WHAT YOU ARE ASKED TO DO:
The output must be exactly the lines from the "This screenshot has width=1298, height=574." line through the end of the listing below, with no picture included.

====

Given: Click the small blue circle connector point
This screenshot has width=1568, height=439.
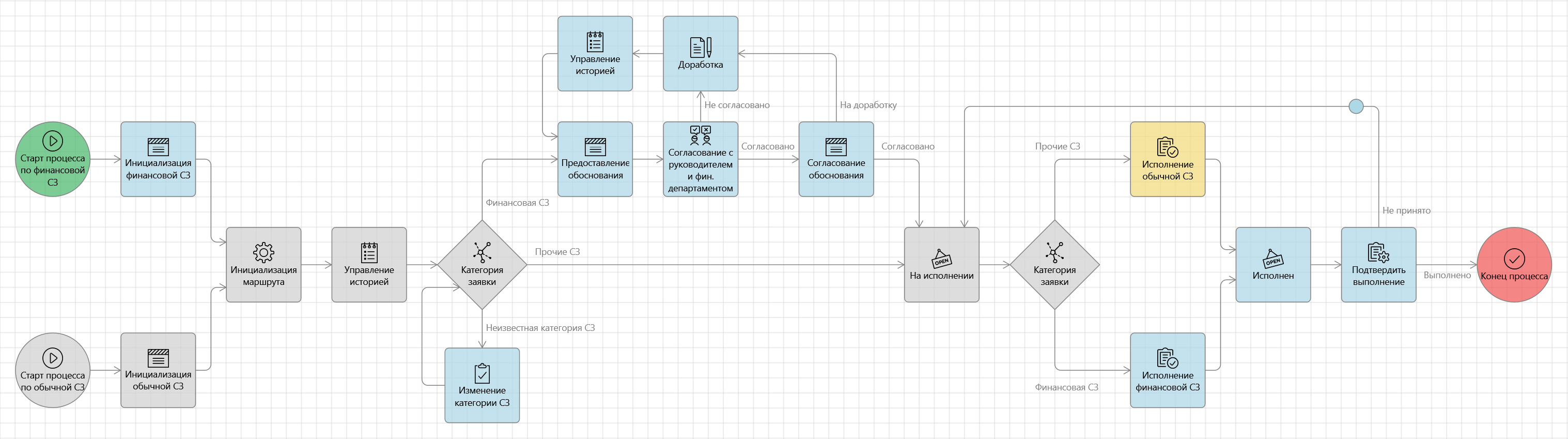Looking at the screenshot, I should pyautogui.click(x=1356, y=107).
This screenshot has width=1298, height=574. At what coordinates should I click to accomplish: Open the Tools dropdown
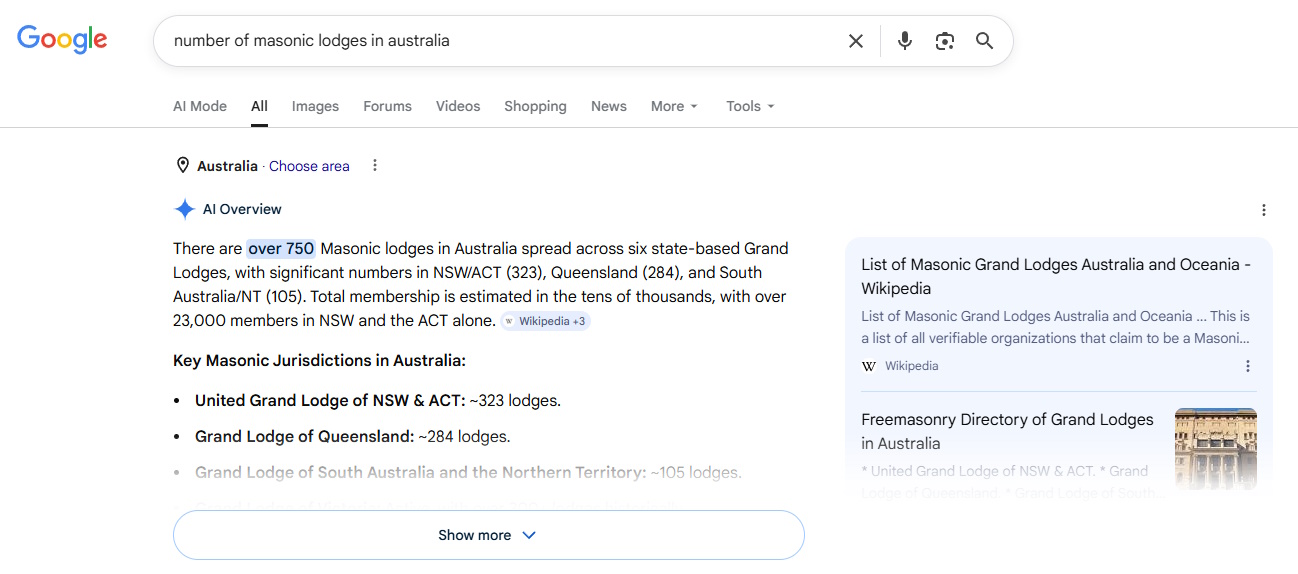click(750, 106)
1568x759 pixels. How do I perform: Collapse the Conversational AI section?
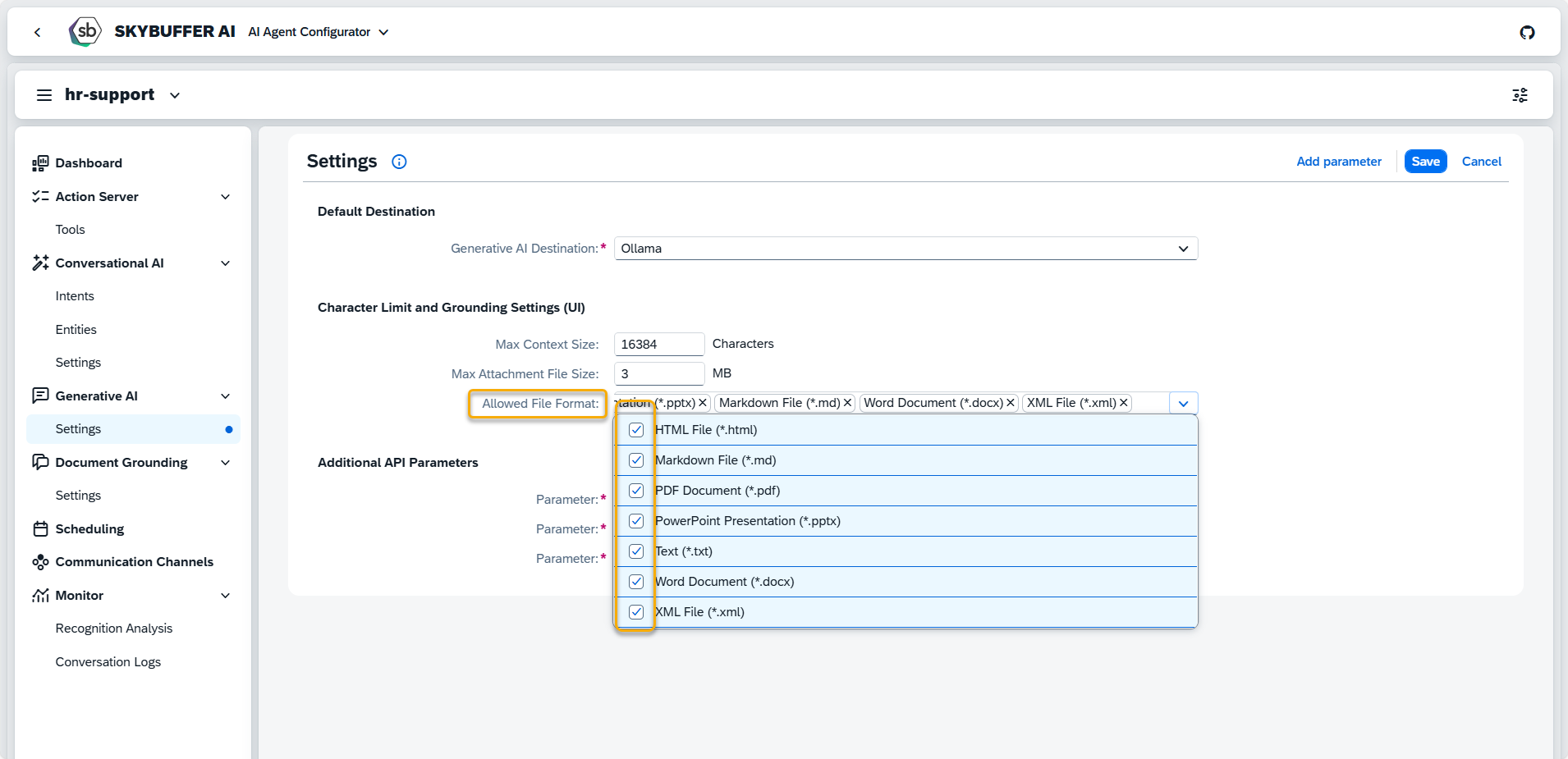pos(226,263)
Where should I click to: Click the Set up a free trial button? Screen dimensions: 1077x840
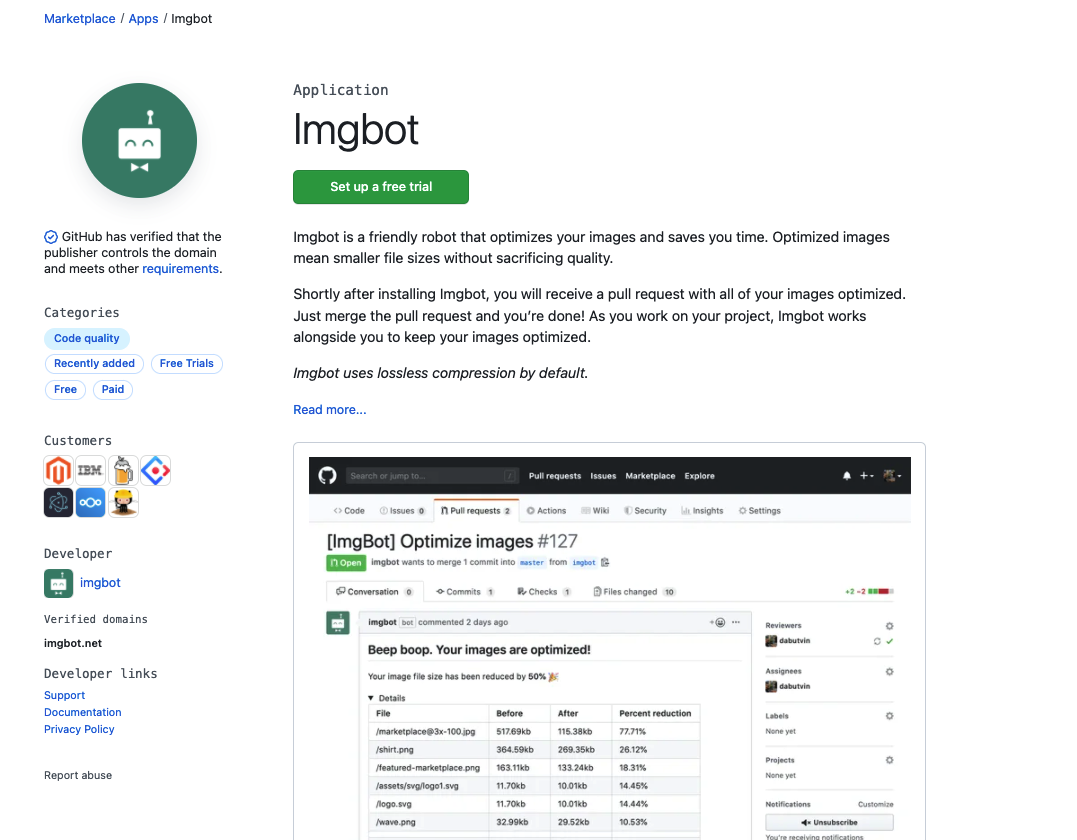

====

WRITTEN RESPONSE:
This screenshot has width=1298, height=574. At what coordinates should I click to accomplish: Open the Tools dropdown
click(750, 106)
1568x759 pixels. How do I perform: Collapse the Conversational AI section?
pos(226,263)
Where should I click to: Click the Set up a free trial button? Screen dimensions: 1077x840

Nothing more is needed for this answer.